What gets me is that during these incidents, is seeing how some train operators respond. Some train operator just give up and try to run a minimal service that they can get away with, rather than trying to get people even slightly closer to their destination or inconvenience as few people as possible. I have some sympathy for some operators such as Avanti and Northern but it does seem that situations like this are seen as an easy way to get trains back to the depot early and cut services. They don't need to care about the cost as any taxis or replacement buses as that cost is just being sent to Network Rail.
What I mean by this is, TFW South Wales - Manchester services mostly terminated at Crewe. Every time someone breaks a fingernail and TFW cancel Crewe - Manchester and don't give a stuff. They had the stock and staff as they would have already booked to run through to Manchester and so why couldn't they extend all services to Wilmslow to turnaround there? For passengers travelling northbound, they are closer to Manchester (by quite a bit), others may be able to get lifts from Wilmslow or use some local buses to get onwards from there. For Southbound passengers it would have meant anyone boarding at Wilmslow (given Avanti were understandably up the wall) a chance to get to Crewe for onward travel. This would reduce the number of passengers affected by the incident.
Similarly Manchester - North Wales services ended at Warrington Bank Quay. Do TFW staff not sign Earlestown P3 so they could turnback? Not ideal given, passengers could have use TFW to Earlestown for connections to Manchester Victoria or Liverpool or Newton Le Willows passengers could have gotten a lift/local bus 10 minutes up the road.
East Midlands Railway prioritised getting their trains back to the East Midlands. No attempt to run trains to Stockport to turn them around there. Or at worst case, offer trains to Hazel Grove but tell people that there is no onward travel from there and that the choice is wait at Sheffield, use an alternative route, or go to Hazel Grove and find your own way onwards (with of course the 192 bus running to Stockport Manchester frequently). Again, given staff and stock would have already been allocated to these runs, the staff/stock issue isn't really there.
Cross Country did their usual and cancelled everything between Manchester and Birmingham New Street, with zero care in the world for passengers. Why couldn't they turning trains at Stoke (as they did at the very start of the incident) or Macclesfield (Avanti ran some services to Macclesfield). Instead just abandon everyone at Birmingham and hope they find their way from there. Standard pitiful response from Cross Country on the long distance network.
Northern, while I have some sympathy for them and their situation (given staff bases, the electric being of in some areas etc), surely they could have done something between Buxton and Hazel Grove/Stockport. They have a staff depot in Buxton and trains were stuck that side of the block. Various trains at Manchester Airport, surely they could have got a guard and driver to run Manchester Airport - Crewe shuttles (so people could connect onto Metrolink into Manchester) rather than abandoning it. Mid Cheshire Line had 2x150s which terminated at Altrincham and rather than try to get staff to them to run back to Chester and run some kind of service, they kept the train at Altrincham for an hour then ran it to Stockport to add it to the congestion.

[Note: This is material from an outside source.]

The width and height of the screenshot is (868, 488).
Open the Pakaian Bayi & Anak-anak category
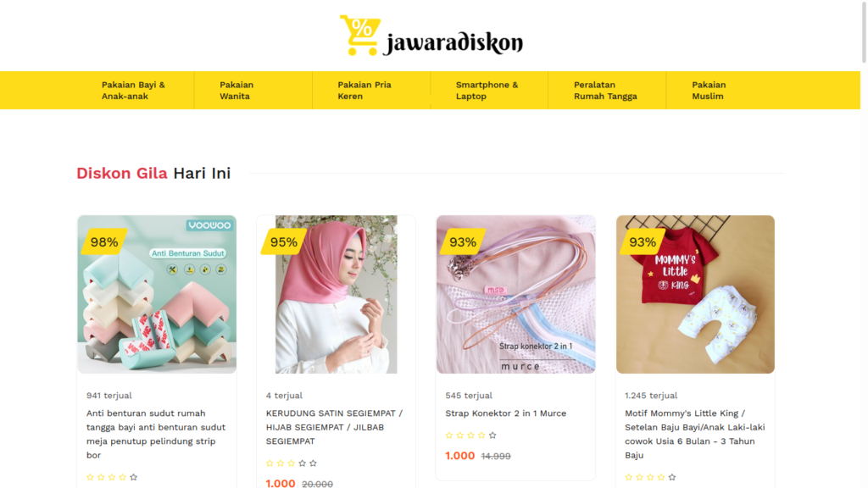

TPE on North Trans Pennine could have done a few things better (not having trains block Victoria for over an hour waiting for their WTT return, and instead stepped up the trains to return east on the next service, and trying to run South Pennine services to Stockport) but on the whole, I think they seemed to run the best service given the disruption, including WCML services reaching Manchester Piccadilly in most cases.